Hi tailf supports:
I have a question about the NACM rule. I have defined a deny rule for a group, but seems the rule does not take effect.
The following rule is defined for the group system-security-admin:
rule ietf-netconf-3-system-security-admin-close-session
module-name *
rpc-name close-session
access-operations exec
action deny
context netconf
But the netconf rpc “close-session” is not denied:
<rpc message-id="1" xmlns="urn:ietf:params:xml:ns:netconf:base:1.0">
<close-session/>
</rpc>]]>]]>
<?xml version="1.0" encoding="UTF-8"?>
<rpc-reply xmlns="urn:ietf:params:xml:ns:netconf:base:1.0" message-id="1"><ok/></rpc-reply>]]>]]>
Here is the log of ConfD for hello command:
audit user: luser2/110 assigned to groups: system-security-admin
audit user: luser2/110 created new session via netconf from 192.168.163.125:41532 with ssh
Here is the log of ConfD for close-session:
audit user: luser2/163 terminated session (reason: normal)

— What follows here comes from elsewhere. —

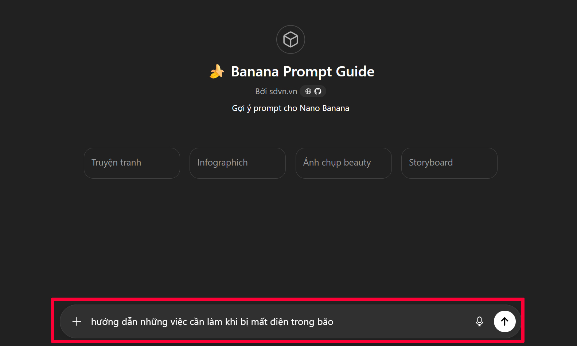Image resolution: width=577 pixels, height=346 pixels.
Task: Open the GitHub repository icon
Action: tap(319, 91)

devel-c close_usess db request daemon id: 2
devel-c db reply daemon id: 2
Would you please help analyze this issue? What else configuration is related?
BRs
Michael
Hi again,
I can reproduce this issue by running example dp/find_next.
The rule-list in dp/find_next/confd-cdb/aaa_init.xml:
<rule-list>
<name>admin</name>
<group>admin</group>
<rule>
<name>any-access</name>
<action>deny</action>
</rule>
</rule-list>
<rule-list>
<name>any-group</name>
<group>*</group>
<rule>
<name>any-access</name>
<action>deny</action>
</rule>
</rule-list>
I ran command “netconf-console cmd-get-all.xml”. The xml file is as below:
<?xml version="1.0" encoding="UTF-8"?>
<hello xmlns="urn:ietf:params:xml:ns:netconf:base:1.0">
<capabilities>
<capability>urn:ietf:params:netconf:base:1.0</capability>
</capabilities>
</hello>
]]>]]>
<?xml version="1.0" encoding="UTF-8"?>
<rpc xmlns="urn:ietf:params:xml:ns:netconf:base:1.0" message-id="1">
<get/>
</rpc>
]]>]]>
<?xml version="1.0" encoding="UTF-8"?>
<rpc xmlns="urn:ietf:params:xml:ns:netconf:base:1.0" message-id="2">
<close-session/>
</rpc>
Here is the netconf log:
<INFO> 5-Jul-2022::16:19:01.393 CN-00006605 confd[2484]: netconf id=14 new ssh session for user "admin" from 127.0.0.1
<INFO> 5-Jul-2022::16:19:01.417 CN-00006605 confd[2484]: netconf id=14 got rpc: {urn:ietf:params:xml:ns:netconf:base:1.0}get attrs: message-id="1"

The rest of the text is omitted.